The Metropolitan receives a narrow band called the pallium from the Holy Father. It is made of white lamb’s wool and has six black crosses on it. The pallium is a symbol of the Metropolitan’s role and his connection with the Pope.

The six dioceses of New Zealand form an ecclesiastical province. The metropolitan diocese is the Archdiocese of Wellington, and the Metropolitan is Archbishop John Dew.

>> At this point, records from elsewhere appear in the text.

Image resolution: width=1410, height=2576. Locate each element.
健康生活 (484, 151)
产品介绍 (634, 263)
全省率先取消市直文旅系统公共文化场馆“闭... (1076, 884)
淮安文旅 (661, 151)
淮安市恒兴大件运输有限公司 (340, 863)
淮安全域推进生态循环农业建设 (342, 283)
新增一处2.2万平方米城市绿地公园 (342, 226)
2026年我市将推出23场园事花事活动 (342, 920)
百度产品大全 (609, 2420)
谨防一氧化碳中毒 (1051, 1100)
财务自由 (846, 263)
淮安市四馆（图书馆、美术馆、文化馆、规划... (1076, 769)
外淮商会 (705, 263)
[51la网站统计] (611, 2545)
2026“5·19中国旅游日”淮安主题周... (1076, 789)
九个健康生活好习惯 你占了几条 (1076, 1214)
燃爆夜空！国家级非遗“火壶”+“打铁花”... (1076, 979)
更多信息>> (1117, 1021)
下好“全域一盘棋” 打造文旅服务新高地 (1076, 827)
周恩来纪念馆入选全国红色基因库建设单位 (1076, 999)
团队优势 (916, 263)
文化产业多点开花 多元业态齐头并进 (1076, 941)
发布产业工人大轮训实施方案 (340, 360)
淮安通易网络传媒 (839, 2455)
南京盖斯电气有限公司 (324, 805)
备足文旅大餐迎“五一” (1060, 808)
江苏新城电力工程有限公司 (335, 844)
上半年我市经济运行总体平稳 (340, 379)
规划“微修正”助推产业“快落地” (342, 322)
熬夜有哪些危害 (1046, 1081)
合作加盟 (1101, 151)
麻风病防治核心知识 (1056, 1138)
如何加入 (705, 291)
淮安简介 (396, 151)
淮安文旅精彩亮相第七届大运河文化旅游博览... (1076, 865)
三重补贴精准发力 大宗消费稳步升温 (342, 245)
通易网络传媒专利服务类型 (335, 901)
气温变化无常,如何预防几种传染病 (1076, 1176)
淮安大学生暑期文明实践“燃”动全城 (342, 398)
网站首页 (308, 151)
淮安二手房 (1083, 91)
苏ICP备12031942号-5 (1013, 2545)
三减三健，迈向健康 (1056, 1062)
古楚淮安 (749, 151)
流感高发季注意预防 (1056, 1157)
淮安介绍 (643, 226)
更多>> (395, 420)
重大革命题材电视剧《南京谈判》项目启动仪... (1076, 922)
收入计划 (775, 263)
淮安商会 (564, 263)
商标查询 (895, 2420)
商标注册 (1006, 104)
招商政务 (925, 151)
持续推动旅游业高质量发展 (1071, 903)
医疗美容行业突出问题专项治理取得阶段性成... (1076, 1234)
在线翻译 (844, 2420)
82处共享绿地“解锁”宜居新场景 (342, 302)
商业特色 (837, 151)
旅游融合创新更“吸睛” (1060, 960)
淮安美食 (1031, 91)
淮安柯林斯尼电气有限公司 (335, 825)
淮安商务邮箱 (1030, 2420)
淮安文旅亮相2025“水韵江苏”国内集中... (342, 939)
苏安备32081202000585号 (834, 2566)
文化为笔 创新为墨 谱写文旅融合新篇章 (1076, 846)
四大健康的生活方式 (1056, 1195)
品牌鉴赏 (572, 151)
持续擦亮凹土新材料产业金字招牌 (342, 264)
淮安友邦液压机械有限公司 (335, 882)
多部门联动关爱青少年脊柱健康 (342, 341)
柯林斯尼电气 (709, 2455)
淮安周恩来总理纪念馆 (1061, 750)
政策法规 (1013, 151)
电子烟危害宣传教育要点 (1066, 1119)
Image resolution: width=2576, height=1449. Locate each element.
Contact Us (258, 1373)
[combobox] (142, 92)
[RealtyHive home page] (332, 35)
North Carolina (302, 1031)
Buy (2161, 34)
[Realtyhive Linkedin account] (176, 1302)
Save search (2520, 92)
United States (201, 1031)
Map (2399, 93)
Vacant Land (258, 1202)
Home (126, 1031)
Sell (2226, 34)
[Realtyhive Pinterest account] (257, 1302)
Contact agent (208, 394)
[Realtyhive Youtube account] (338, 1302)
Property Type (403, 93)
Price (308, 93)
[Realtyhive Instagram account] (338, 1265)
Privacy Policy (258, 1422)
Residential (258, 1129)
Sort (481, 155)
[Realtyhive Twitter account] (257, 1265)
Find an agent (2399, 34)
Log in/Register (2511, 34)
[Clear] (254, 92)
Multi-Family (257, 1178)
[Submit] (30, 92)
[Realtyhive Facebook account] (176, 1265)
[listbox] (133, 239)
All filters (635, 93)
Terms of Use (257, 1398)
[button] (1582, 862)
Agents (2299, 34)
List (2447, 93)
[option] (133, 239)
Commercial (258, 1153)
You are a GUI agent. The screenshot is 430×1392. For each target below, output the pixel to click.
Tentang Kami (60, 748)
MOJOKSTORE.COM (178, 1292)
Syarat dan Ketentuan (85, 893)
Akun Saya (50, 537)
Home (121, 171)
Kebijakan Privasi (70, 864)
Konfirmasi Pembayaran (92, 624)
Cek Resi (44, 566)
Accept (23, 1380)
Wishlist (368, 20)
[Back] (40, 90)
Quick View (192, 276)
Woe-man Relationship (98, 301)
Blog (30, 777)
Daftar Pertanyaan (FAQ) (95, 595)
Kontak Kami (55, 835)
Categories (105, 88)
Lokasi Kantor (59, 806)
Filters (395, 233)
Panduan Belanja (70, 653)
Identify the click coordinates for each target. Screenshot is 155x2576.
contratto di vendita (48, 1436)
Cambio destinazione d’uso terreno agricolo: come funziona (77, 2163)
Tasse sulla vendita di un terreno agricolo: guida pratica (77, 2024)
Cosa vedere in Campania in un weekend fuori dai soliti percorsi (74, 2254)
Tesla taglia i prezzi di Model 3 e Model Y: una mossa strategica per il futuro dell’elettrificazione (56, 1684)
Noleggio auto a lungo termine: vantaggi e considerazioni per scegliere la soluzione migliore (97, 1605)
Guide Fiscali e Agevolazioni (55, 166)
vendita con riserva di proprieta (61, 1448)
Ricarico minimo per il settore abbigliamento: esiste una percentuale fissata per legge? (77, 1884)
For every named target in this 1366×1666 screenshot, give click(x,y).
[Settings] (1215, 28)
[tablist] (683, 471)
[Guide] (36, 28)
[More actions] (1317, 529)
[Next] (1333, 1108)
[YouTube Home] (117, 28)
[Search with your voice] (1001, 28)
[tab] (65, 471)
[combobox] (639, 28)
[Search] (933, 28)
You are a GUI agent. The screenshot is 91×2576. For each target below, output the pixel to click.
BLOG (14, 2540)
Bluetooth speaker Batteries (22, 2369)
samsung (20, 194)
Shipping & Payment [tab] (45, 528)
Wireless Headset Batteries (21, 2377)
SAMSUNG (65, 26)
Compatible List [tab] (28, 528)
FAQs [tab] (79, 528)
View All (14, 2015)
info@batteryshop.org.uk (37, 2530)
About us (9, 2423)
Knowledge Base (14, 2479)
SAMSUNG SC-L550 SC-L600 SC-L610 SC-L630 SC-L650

Eparchy is the word used for a diocese in the Eastern Catholic Churches which are in full communion with the Bishop of Rome (the Pope). Eparchies which cover New Zealand:

  • Eparchy of SS Peter and Paul (Melbourne) for Ukrainian Catholics of Australia and New Zealand
  • Eparchy of St Michael, Archangel (Sydney) which is the Melkite Catholic Eparchy of Australia and New Zealand
  • Eparchy of St Thomas the Apostle (Sydney) which is the Chaldean Eparchy of Oceania
  • Eparchy of St Maroun the Maronite Eparchy of Australia (Sydney).

Personal Prelature

A personal prelature is made up of clergy and lay people who carry out specific pastoral activities under the jurisdiction of a bishop. The bishop’s jurisdiction is not territorial but is over the people of the prelature wherever they may be. Only one personal prelature has been created, the Personal Prelature of the Holy Cross and Opus Dei, which was created by Pope John Paul II in 1982.

Military Ordinariate

A military ordinariate is a structure in the Catholic Church responsible for the pastoral care of Catholics serving in the armed forces of a country and their families. A military ordinariate is headed by a bishop who is appointed as Military Ordinary for the country by the Holy Father. The Military Ordinary for New Zealand is Archbishop John Dew.